March 05
2007
The shame of it!

Tim Worstall's site is a wonderful source of bracing sense. Here, he destroys a silly piece by Tristam Hunt:


At the heart of this immense darkness was the City: from the great finance houses of the Rothschilds and Barings to the scurrying Camberwell clerks caught so precisely in EM Forster's Howards End hero Leonard Bast. Yet like Goldman Sachs and Deutsche Bank today, the Edwardian corporate chieftains had ever less interest in their UK hinterland. The City looked out to the world - to the railways of Peru and the tea plantations of Ceylon. 'London is often more concerned with the course of events in Mexico than with what happens in the Midlands,' noted the Economist, 'and is more upset by a strike on the Canadian Pacific than by one in the Cambrian collieries.'

The result was a massive outflow of capital. Between 1870-1914, the United Kingdom was responsible for 44 per cent of global foreign investment - compared with 19.9 per cent by France. The consequence was that funds which might have gone into British manufacturing went on quick bucks abroad. The needs of industry were forgotten as London's counting houses bought low and sold high like the private equity funds of the day.
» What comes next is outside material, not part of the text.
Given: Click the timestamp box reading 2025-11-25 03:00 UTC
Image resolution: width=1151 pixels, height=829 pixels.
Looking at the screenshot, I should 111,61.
Quite disgusting, tragic even. One of the richest countries on the planet (as Britain was) sending its capital abroad to be invested in mines, railways, water systems, docks, mills and factories, where the poor of the world could find work and better life. I mean, really, who could possibly countenance the idea that the rich might spend their money improving the life of the poor? Ought to be a law against it, obviously.